是同化时间点k的归一化分析矩阵，H是同化权重，取值范围为0.01-1.00，在此H以步长0.01分别取值，得到100个不同的同化权重值。in

is the normalized analysis matrix of the assimilation time point k, and H is the assimilation weight, which ranges from 0.01 to 1.00. Here, H takes values with a step size of 0.01, and 100 different assimilation weight values are obtained.

通过归一化函数S^f的反函数

进行反归一化转化以得到分析LAI矩阵

并由

驱动模型向下一同化时间点k+1运行：3)

By the inverse of the normalized function S ^f

Perform an inverse normalization transformation to get the analytical LAI matrix

and by

The drive model runs downward at time point k+1 of the assimilation:

Among them, a complete assimilation and yield estimation calculation process in this step includes: the model starts daily simulation from the sowing period, starts to assimilate with the remote sensing data at the assimilation starting point, the assimilation process continues to the assimilation end point, and the model continues to run until the mature stage to output grid-scale simulated yield .

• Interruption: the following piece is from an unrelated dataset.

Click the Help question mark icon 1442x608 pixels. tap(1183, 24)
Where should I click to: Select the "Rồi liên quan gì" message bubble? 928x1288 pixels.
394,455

S3, based on the corresponding yield record data in the study area, the accuracy of each of the grid-scale simulated yields is evaluated, characterized by the correlation coefficient r and the root mean square error rmse, and a total of 1/S groups r and rmse are obtained; the The evaluation of yield estimation accuracy is based on the spatial scale of the actual statistical yield, and the yield estimation result obtained by the assimilation operation is at the grid scale, which needs to be aggregated to the scale of statistical yield, such as the county level.

S4. Calculate the fitting index F according to r and rmse obtained in S3, and obtain a total of 1/S fitting indices;

The calculation formula of the fitting index F is:

Among them, F _i is the fitting index of the ith assimilation yield estimate, ri and rmse _i represent the correlation coefficient and root mean square error of the _ith assimilation yield estimate, r _max , r _min , rmse _max and rmse _min represent the The maximum and minimum values of r in 1/S group r and rmse, as well as the maximum and minimum values of rmse; the larger the F value, the higher the accuracy of the yield estimation result.

S5, select the largest fitting index as the optimal result, and record the corresponding assimilation weight as the optimal assimilation weight H _{op_y-1} in the y-1 year;

S6. Repeat steps S2 to S5 for y-2, y-3...yM years to obtain the optimal assimilation weights H _{op_y-2} , H _{op_y-3} ...H _{op_y} for each year _-M , the figure shows that M is 4, that is, H _{op_y-4} ;

S7. Based on H _{op_y-1} , H _{op_y-2} , H _{op_y-3} ...... the maximum value H _opmax and the minimum value H _opmin in H _{op_y-M} delimit the value range of the expanded assimilation weight, and the expanded assimilation weight The lower limit of the value range is called H _low , the upper limit is called H _up , H _low is the result of expanding the minimum value by 10%, H _up is the result of expanding the maximum value by 10%, and the expansion assimilation weight takes the value The range is not greater than 0.99 and not less than 0.01; that is,

H _low =max(0.9*H _opmin ,0.01) (6)

H _up =min(1.1*H _opmax ,0.99) (7)

S8. Based on the value interval H _low -H _up of the expanded assimilation weight obtained in S7, perform simulated production estimation for the forecast year Y, including: using the value interval H _low - H _up of the expanded assimilation weight to replace the value range of 0.01-1.00 In this case, repeat step S2, expand the spatial difference assimilation operation, and perform a total of (H _up -H _low )/S+1(101) assimilation operations, thereby obtaining the corresponding (H _up -H _low )/S+1 Grid-scale simulated yield (that is, n sets of results in the attached figure), and the average is taken as the simulated yield of the forecast year Y.

Below in conjunction with specific embodiment, further set forth the inventive method:

The specific application of the method of the present invention is exemplified below by taking the estimation of winter wheat yield in the North China Plain as an example.

The central part of the North China Plain was selected as the study area, and the study period was from 2008 to 2015. Using the MCWLA-Wheat model, the remote sensing LAI data used include Copernicus LAI (spatial resolution 1km × 1km, time frequency is every 10 days), GLASS LAI (spatial resolution 1km × 1km, time frequency is every 8 days) ), and GLOBMAP LAI (spatial resolution 0.08°×0.08°, temporal frequency is every 8 days), each remote sensing LAI product was assimilated with the MCWLA-Wheat model to estimate winter wheat yield. The study area is shown in Figure 2.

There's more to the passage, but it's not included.